本発明の実施においては、表面処理液を調製する際の原料として、テトラゾールシラン化合物(I)を用いることが好ましい。
このテトラゾールシラン化合物(I)の例としては、前述のとおりである。
本発明の表面処理液は、前記の化学式(I)で示される本発明のテトラゾールシラン化合物(I)と有機溶剤又はテトラゾールシラン化合物(I)と可溶化剤と水を混合することにより調製される。可溶化剤としては、酸、アルカリ、有機溶剤が挙げられる。
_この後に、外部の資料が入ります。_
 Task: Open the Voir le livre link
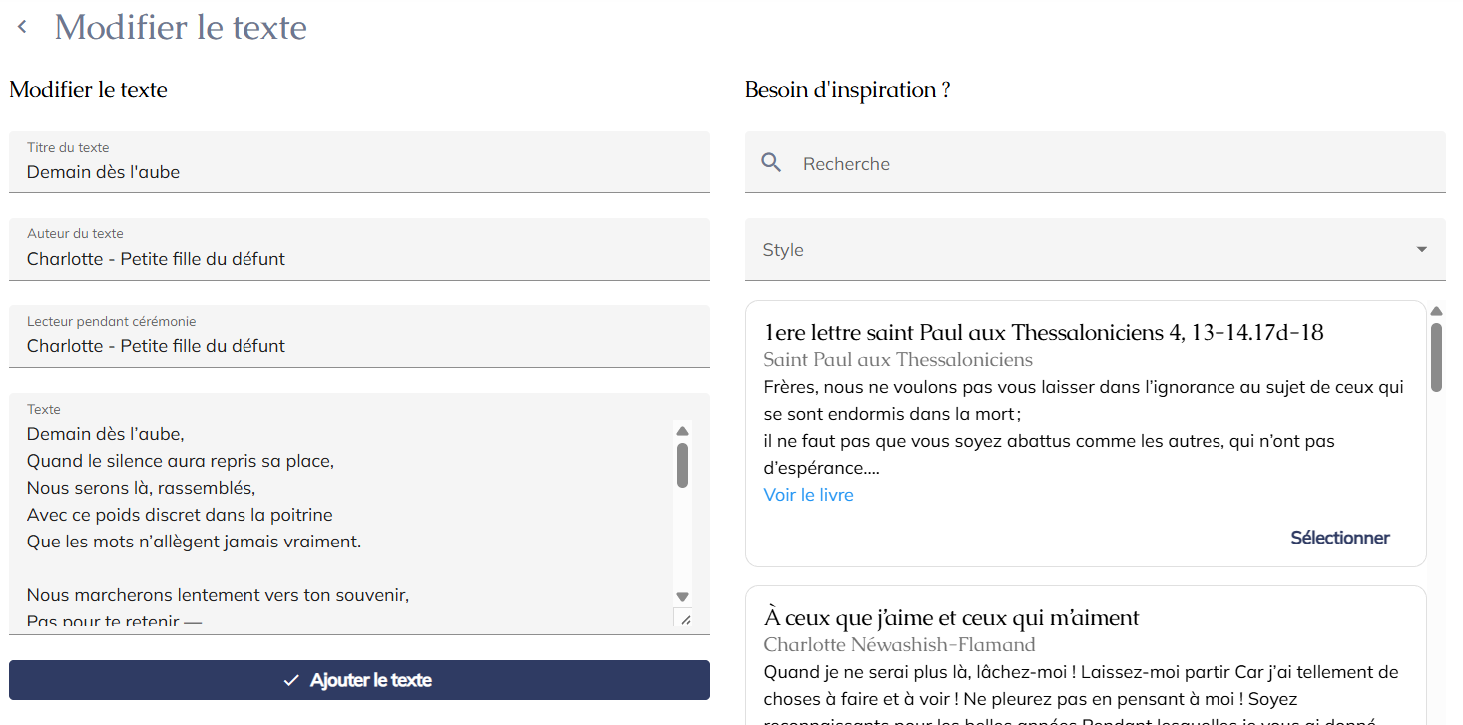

これらの可溶化剤は1種を単独で用いてもよく、2種以上を組み合わせて用いてもよい。
なお、可溶化剤と水を使用する場合の表面処理液の調製方法については、当該テトラゾールシラン化合物と水を混合した後に可溶化剤を加えてもよいし、当該テトラゾールシラン化合物に、水および可溶化剤の混合液を混合し加えてもよいし、当該テトラゾールシラン化合物と可溶化剤を混合した後に水を加えてもよい。
また、表面処理液の調製に用いられる水としては、イオン交換水や蒸留水等の純水が好ましい。
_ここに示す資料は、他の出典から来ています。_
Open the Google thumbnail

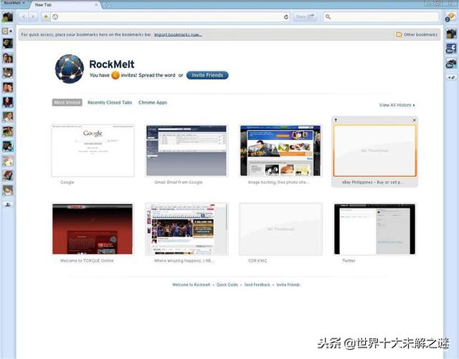click(93, 151)
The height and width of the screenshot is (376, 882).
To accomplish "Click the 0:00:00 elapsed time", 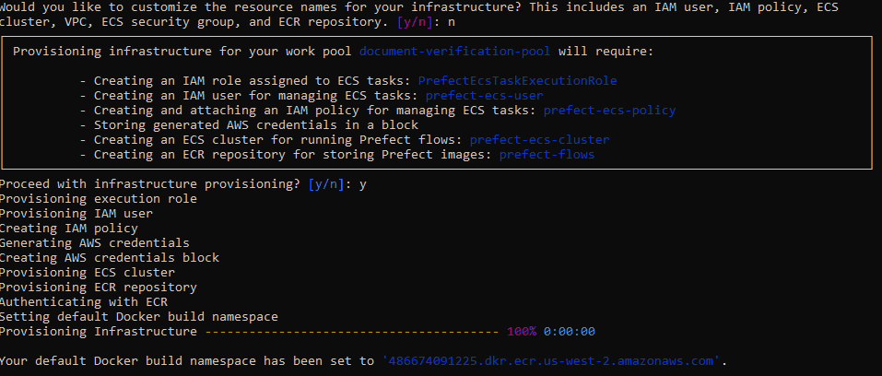I will point(570,331).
前記の酸としては、例えば、塩酸、硫酸、硝酸等の鉱酸や、ギ酸、酢酸、プロピオン酸、酪酸、2-エチル酪酸、吉草酸、カプロン酸、エナント酸、カプリル酸、ペラルゴン酸、カプリン酸、ラウリン酸、ミリスチン酸、パルミチン酸、マルガリン酸、オレイン酸、ステアリン酸、グリコール酸、乳酸、グルコン酸、グリセリン酸、マロン酸、コハク酸、レブリン酸、安息香酸、シュウ酸、酒石酸、リンゴ酸、アミノ酸等の有機酸等が挙げられる。これらの酸は、1種を単独で使用してもよく、2種以上を併用して用いてもよい。
前記のアルカリとしては、例えば、水酸化ナトリウム、水酸化カリウム等のアルカリ金属の水酸化物や、アンモニア、メチルアミン、ジメチルアミン、トリメチルアミン、エチルアミン、ジエチルアミン、トリエチルアミン、プロピルアミン、イソプロピルアミン、ブチルアミン、ペンチルアミン、ヘキシルアミン、へプチルアミン、オクチルアミン、ノニルアミン、アリルアミン、エチレンジアミン、ジエチレントリアミン、トリエチレンテトラミン、モノエタノールアミン、ジエタノールアミン、トリエタノールアミン、モノプロパノールアミン、ジプロパノールアミン、トリプロパノールアミン、モノイソプロパノールアミン、ジイソプロパノールアミン、トリイソプロパノールアミン、2-アミノ-1-プロパノール、N,N-ジメチルエタノールアミン、シクロヘキシルアミン、アニリン、ピロリジン、ピペリジン、ピペラジン、ピリジン等のアミン類等が挙げられる。これらのアルカリは、1種を単独で使用してもよく、2種以上を併用して用いてもよい。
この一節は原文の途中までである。